>> Begin

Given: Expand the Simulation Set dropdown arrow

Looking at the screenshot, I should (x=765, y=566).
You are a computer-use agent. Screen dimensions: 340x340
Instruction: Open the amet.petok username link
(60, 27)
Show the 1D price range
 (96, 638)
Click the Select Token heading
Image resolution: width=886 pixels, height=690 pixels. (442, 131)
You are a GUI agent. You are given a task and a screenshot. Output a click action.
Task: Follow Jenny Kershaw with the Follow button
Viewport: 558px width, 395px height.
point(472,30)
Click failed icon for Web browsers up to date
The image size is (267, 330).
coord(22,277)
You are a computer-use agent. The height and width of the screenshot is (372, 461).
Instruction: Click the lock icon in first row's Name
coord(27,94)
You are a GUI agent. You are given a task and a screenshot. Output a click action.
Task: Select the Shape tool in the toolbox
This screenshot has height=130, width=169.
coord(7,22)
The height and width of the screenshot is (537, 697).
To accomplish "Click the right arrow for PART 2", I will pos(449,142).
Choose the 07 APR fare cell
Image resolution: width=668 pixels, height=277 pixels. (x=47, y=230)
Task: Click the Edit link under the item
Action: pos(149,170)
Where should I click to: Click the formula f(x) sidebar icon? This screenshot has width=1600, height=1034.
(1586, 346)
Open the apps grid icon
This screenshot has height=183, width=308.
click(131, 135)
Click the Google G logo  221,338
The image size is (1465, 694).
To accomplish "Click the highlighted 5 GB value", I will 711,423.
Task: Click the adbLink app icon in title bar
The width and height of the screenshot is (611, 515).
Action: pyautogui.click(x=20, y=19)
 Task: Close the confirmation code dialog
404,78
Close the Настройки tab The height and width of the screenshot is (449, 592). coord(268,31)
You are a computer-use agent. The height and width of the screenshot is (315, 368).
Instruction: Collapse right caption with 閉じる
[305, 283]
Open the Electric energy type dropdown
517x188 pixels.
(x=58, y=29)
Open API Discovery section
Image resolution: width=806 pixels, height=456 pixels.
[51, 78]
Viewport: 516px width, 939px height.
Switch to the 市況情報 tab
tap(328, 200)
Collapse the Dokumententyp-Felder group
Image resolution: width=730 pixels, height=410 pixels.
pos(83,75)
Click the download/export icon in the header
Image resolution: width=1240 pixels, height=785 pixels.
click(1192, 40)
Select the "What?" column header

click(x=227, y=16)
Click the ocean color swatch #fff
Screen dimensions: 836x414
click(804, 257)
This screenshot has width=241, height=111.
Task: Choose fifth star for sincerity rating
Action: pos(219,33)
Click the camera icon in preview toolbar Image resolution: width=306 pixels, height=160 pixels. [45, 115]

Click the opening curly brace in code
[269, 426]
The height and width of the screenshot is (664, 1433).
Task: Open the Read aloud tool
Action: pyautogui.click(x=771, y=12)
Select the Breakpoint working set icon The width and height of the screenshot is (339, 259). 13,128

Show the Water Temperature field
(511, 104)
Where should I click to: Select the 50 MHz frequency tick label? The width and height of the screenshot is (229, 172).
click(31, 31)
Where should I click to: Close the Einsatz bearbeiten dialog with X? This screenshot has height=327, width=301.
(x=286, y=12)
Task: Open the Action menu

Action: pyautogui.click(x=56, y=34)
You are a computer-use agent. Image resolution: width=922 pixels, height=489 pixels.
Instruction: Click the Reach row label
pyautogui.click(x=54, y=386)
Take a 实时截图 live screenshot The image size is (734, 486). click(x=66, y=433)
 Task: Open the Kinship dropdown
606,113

>> End

■ Short problem ■
Please repeat all of the material above, word for word and in the same order.

■ Result ■
Given: Expand the Simulation Set dropdown arrow

Looking at the screenshot, I should (x=765, y=566).
You are a computer-use agent. Screen dimensions: 340x340
Instruction: Open the amet.petok username link
(60, 27)
Show the 1D price range
 (96, 638)
Click the Select Token heading
Image resolution: width=886 pixels, height=690 pixels. (442, 131)
You are a GUI agent. You are given a task and a screenshot. Output a click action.
Task: Follow Jenny Kershaw with the Follow button
Viewport: 558px width, 395px height.
point(472,30)
Click failed icon for Web browsers up to date
The image size is (267, 330).
coord(22,277)
You are a computer-use agent. The height and width of the screenshot is (372, 461).
Instruction: Click the lock icon in first row's Name
coord(27,94)
You are a GUI agent. You are given a task and a screenshot. Output a click action.
Task: Select the Shape tool in the toolbox
This screenshot has height=130, width=169.
coord(7,22)
The height and width of the screenshot is (537, 697).
To accomplish "Click the right arrow for PART 2", I will pos(449,142).
Choose the 07 APR fare cell
Image resolution: width=668 pixels, height=277 pixels. (x=47, y=230)
Task: Click the Edit link under the item
Action: pos(149,170)
Where should I click to: Click the formula f(x) sidebar icon? This screenshot has width=1600, height=1034.
(1586, 346)
Open the apps grid icon
This screenshot has height=183, width=308.
click(131, 135)
Click the Google G logo  221,338
The image size is (1465, 694).
To accomplish "Click the highlighted 5 GB value", I will 711,423.
Task: Click the adbLink app icon in title bar
The width and height of the screenshot is (611, 515).
Action: pyautogui.click(x=20, y=19)
 Task: Close the confirmation code dialog
404,78
Close the Настройки tab The height and width of the screenshot is (449, 592). coord(268,31)
You are a computer-use agent. The height and width of the screenshot is (315, 368).
Instruction: Collapse right caption with 閉じる
[305, 283]
Open the Electric energy type dropdown
517x188 pixels.
(x=58, y=29)
Open API Discovery section
Image resolution: width=806 pixels, height=456 pixels.
[51, 78]
Viewport: 516px width, 939px height.
Switch to the 市況情報 tab
tap(328, 200)
Collapse the Dokumententyp-Felder group
Image resolution: width=730 pixels, height=410 pixels.
pos(83,75)
Click the download/export icon in the header
Image resolution: width=1240 pixels, height=785 pixels.
click(1192, 40)
Select the "What?" column header

click(x=227, y=16)
Click the ocean color swatch #fff
Screen dimensions: 836x414
click(804, 257)
This screenshot has width=241, height=111.
Task: Choose fifth star for sincerity rating
Action: pos(219,33)
Click the camera icon in preview toolbar Image resolution: width=306 pixels, height=160 pixels. [45, 115]

Click the opening curly brace in code
[269, 426]
The height and width of the screenshot is (664, 1433).
Task: Open the Read aloud tool
Action: pyautogui.click(x=771, y=12)
Select the Breakpoint working set icon The width and height of the screenshot is (339, 259). 13,128

Show the Water Temperature field
(511, 104)
Where should I click to: Select the 50 MHz frequency tick label? The width and height of the screenshot is (229, 172).
click(31, 31)
Where should I click to: Close the Einsatz bearbeiten dialog with X? This screenshot has height=327, width=301.
(x=286, y=12)
Task: Open the Action menu

Action: pyautogui.click(x=56, y=34)
You are a computer-use agent. Image resolution: width=922 pixels, height=489 pixels.
Instruction: Click the Reach row label
pyautogui.click(x=54, y=386)
Take a 实时截图 live screenshot The image size is (734, 486). click(x=66, y=433)
 Task: Open the Kinship dropdown
606,113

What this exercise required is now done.